Copy exactly the lines of the data below that run from the line holding "How do I perform: Click the 用户体验设置 heading?" through the line holding "the green check", both ends included.

DATA IN THIS EXERCISE
------------------------
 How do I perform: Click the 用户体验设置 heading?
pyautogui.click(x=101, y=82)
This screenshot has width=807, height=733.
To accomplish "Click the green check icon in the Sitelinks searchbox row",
------------------------
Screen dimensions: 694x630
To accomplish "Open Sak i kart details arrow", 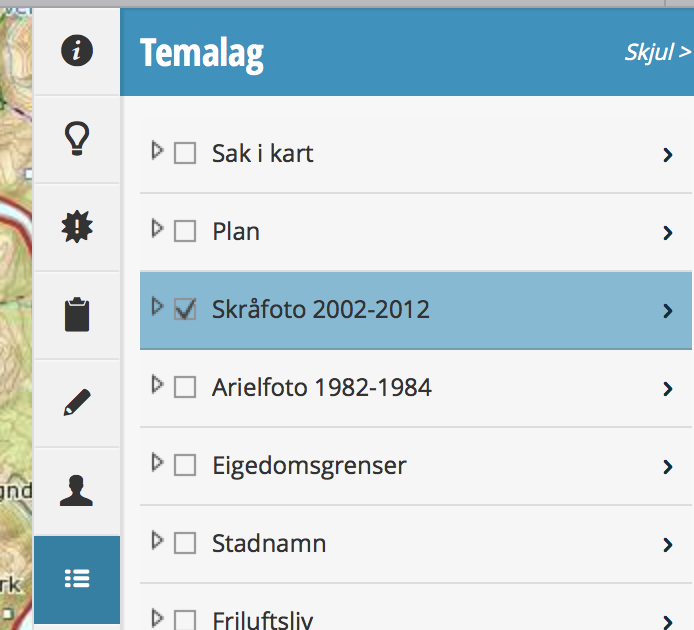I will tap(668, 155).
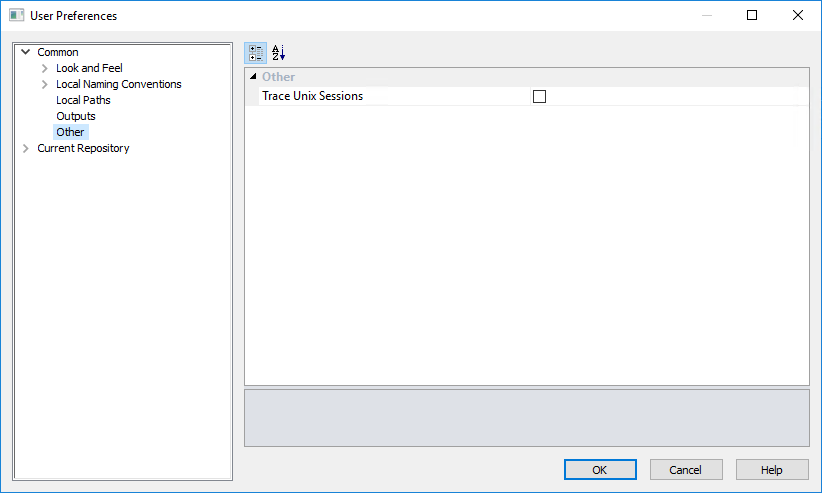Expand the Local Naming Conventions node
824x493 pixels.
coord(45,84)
------------------------
ANSWER FOR THIS EXERCISE
 How do I perform: Click the 用户体验设置 heading?
pyautogui.click(x=101, y=82)
This screenshot has width=807, height=733.
To accomplish "Click the green check icon in the Sitelinks searchbox row",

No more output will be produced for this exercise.